Die Methodenfragen werden den dritten, die Veranstaltung strukturierenden Fragenbereich ausmachen, indem sie die Teilnehmer dazu einladen, über die Art nachzudenken, wie sich grenzüberschreitende Dynamik und interkulturelle Gegenstände kartographieren lassen. Vom heuristischen Schritt, der zur Karte führt, hin zu den beschränkenden Vorgaben größerer wissenschaftlicher und pädagogischer Projekte wie beispielsweise der Atlas oder die SIG erscheinen die Abläufe, Herangehensweisen und Lösungen zu unterschiedlich und zahlreich, um dafür eine kohärente graphische Darstellung vorzuschlagen – dies umso mehr als es sich um historische Phänomene handelt, bei denen die aktuellen Grenzen nicht mehr sinnvoll sind.

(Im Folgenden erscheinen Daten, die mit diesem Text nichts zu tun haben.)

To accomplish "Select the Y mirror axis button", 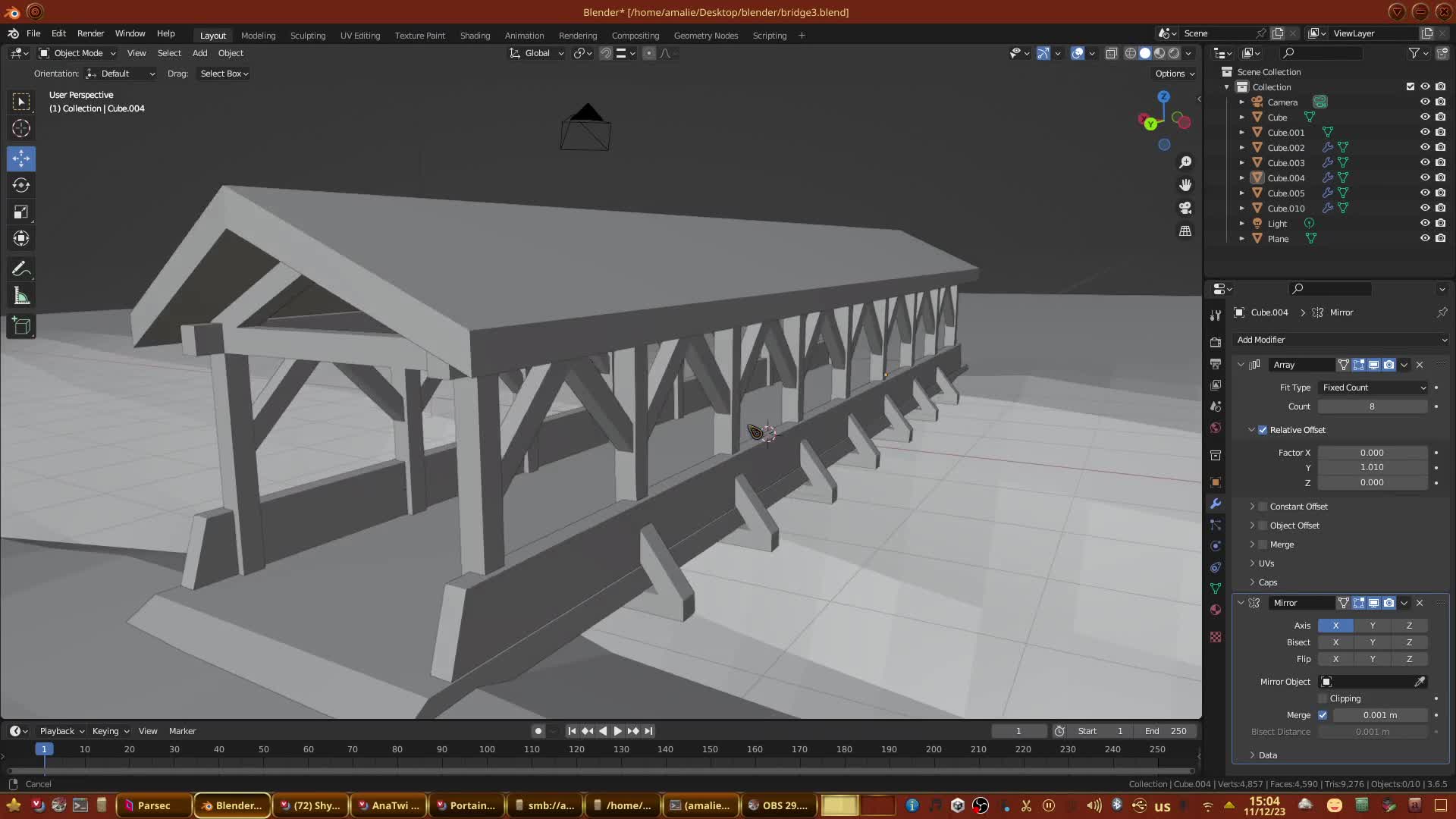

Welchen Nutzen kann, wenn die Karte einmal realisiert ist, ein Historiker, Geograph, Archäologe, Soziologe daraus ziehen, um die grenzübergreifenden oder interkulturellen Fragen zu entwickeln und zu studieren ? Das Kolloquium wird Gelegenheit dazu bieten, die Arten der Auswertung bei solchen kartographischen Projekten zur Sprache zu bringen.

Das Kolloquium versteht sich interdisziplinär, um die Gesamtheit der Akteure in der wissenschaftlichen, institutionellen, wirtschaftlichen und pädagogischen Welt zu versammeln, die allesamt Karten herstellen oder in ihrer täglichen Arbeit «konsumieren». Es wird eine internationale Dimension haben, die mit Blick auf die Methoden und Herangehenswesen an die Karte unverzichtbar ist. Organisiert von CRESAT, findet das Kolloquium vom 20. bis zum 22. Mai 2019 in der UHA (Mulhouse) statt.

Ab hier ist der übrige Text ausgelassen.